Com a captura pelos militares russos da cidade de Avdiivka, no leste da Ucrânia, no sábado, a linha de frente mudou substancialmente, preparando o cenário para o próximo capítulo cansativo da guerra, à medida que as forças ucranianas se reduzem e as tropas russas se reformam para futuros ataques.
A derrota da Ucrânia na cidade em apuros, sob ataque desde 2014, quando separatistas apoiados pela Rússia lutaram contra as forças governamentais pelo controlo do leste do país, ocorre num momento especialmente perigoso. À medida que a invasão em grande escala da Rússia entra no seu terceiro ano, as forças ucranianas estão com poucas munições e enfrentam uma escassez crescente de tropas.
Na retirada de Avdiivka, estes problemas são agravados pelo terreno plano e implacável fora da cidade. Sem colinas dominantes, rios maiores ou fortificações extensas do tipo que construiu em torno de Avdiivka durante quase uma década, a Ucrânia terá provavelmente de ceder mais terreno para conter as unidades russas.
“Eles não têm uma linha secundária bem estabelecida para recuar”, disse Michael Kofman, especialista em Rússia do Carnegie Endowment for International Peace, em Washington, numa entrevista por telefone. “Muito depende se as forças russas conseguirão continuar pressionando ou se perderão o ímpeto.”
Mesmo agora, as tropas russas, apesar de terem sofrido pesadas baixas durante o ataque a Avdiivka, estão a exercer pressão sobre várias partes da linha da frente de mais de 600 milhas, esperando que a Ucrânia não consiga defender todos os lugares ao mesmo tempo.

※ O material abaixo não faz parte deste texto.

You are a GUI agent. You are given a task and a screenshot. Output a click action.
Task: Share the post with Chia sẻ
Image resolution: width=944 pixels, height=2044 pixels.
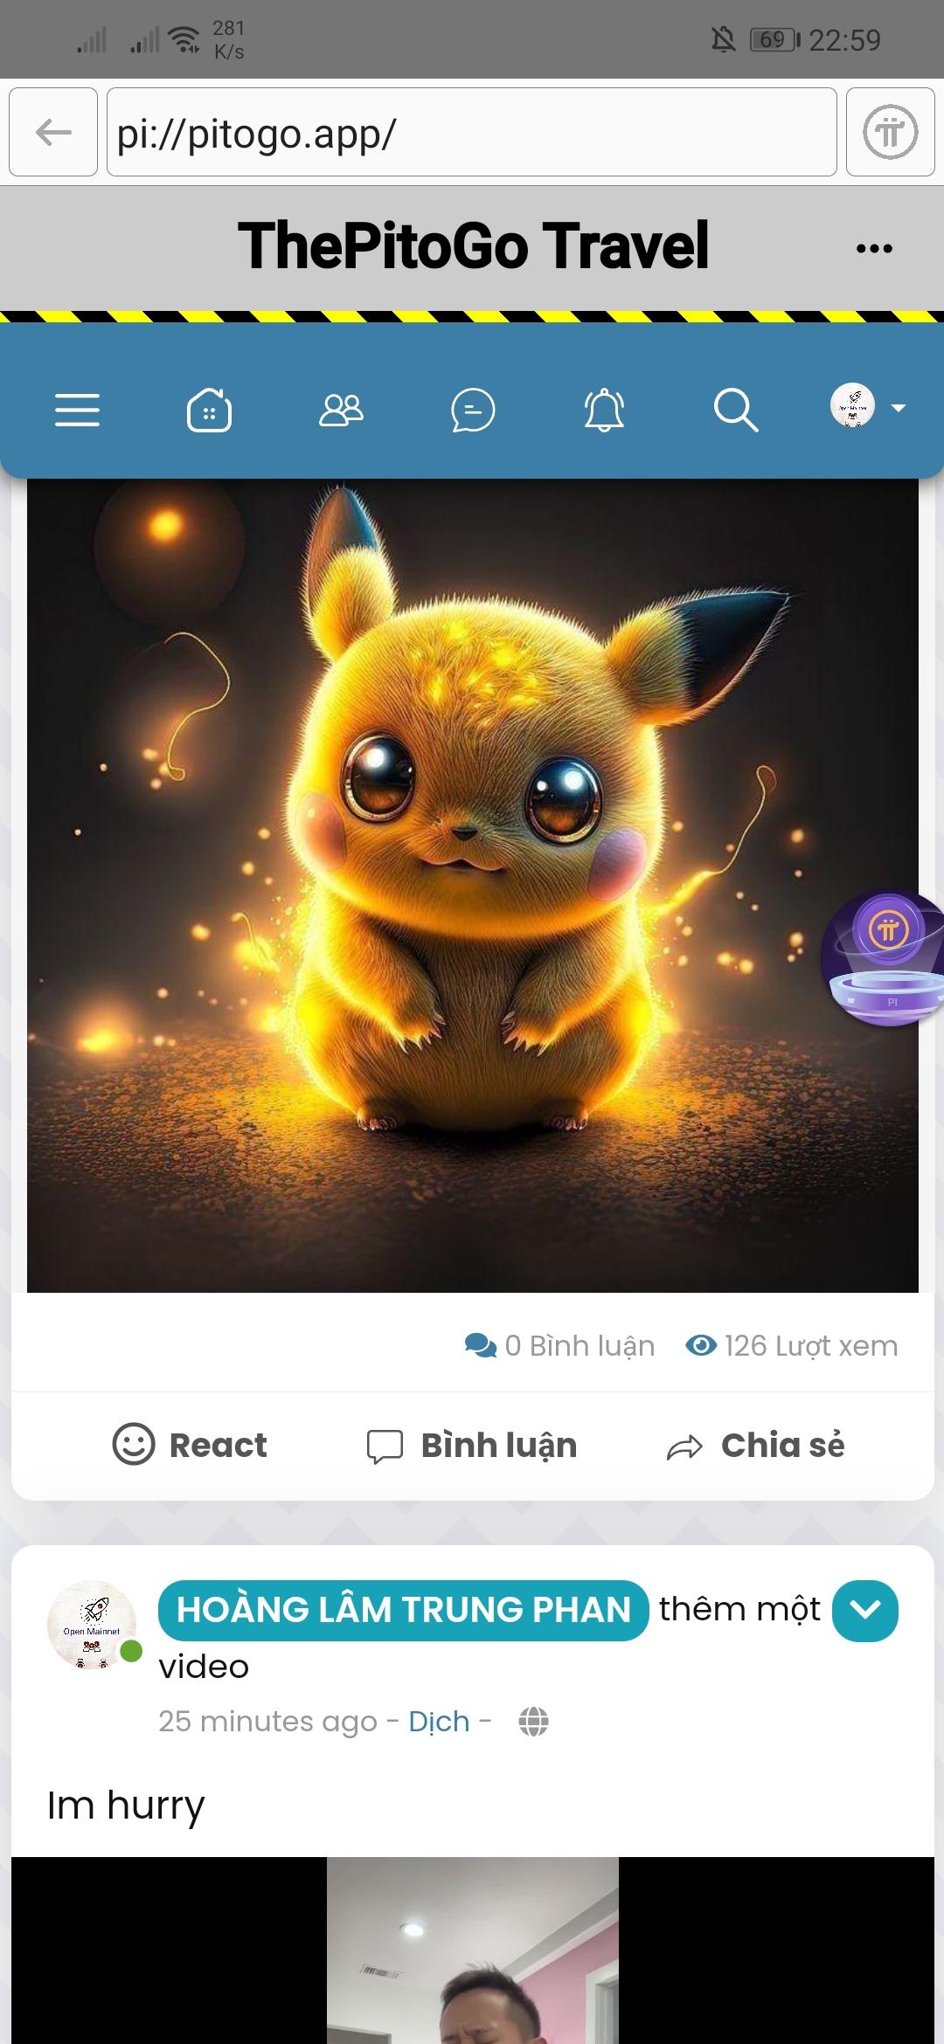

Ainda não se sabe onde a Rússia tentará avançar a seguir. A cidade de Kupiansk, no nordeste, a cidade de Chasiv Yar, no leste, e a aldeia de Robotyne, no sul, estão todas sob ameaça, mesmo com a fumaça ainda se espalhando ao redor das ruínas de Avdiivka.
Nos últimos meses, surgiram profundas trincheiras antitanque em torno de cidades do leste da Ucrânia e vilas perto de Avdiivka, como Pokrovsk, cerca de 48 quilómetros a oeste. Mas mais perto dos combates, especialmente perto de Avdiivka, não está claro se as brigadas ucranianas têm os recursos para resistir a outra ofensiva como a que envolveu o cidade, ou se as tropas russas conseguirão continuar a atacar após meses de combate prolongado.
O ministro da Defesa da Ucrânia, Rustem Umerov, disse claramente num post no Facebook no sábado que algumas das lições aprendidas com a queda da cidade incluíam a necessidade de “construir e fortalecer” fortificações.
A tática do Exército Russo de usar o seu tamanho para dominar os militares ucranianos mais pequenos permitiu as suas vitórias mais decisivas no campo de batalha após as derrotas em torno de Kiev, Kharkiv e Kherson em 2022.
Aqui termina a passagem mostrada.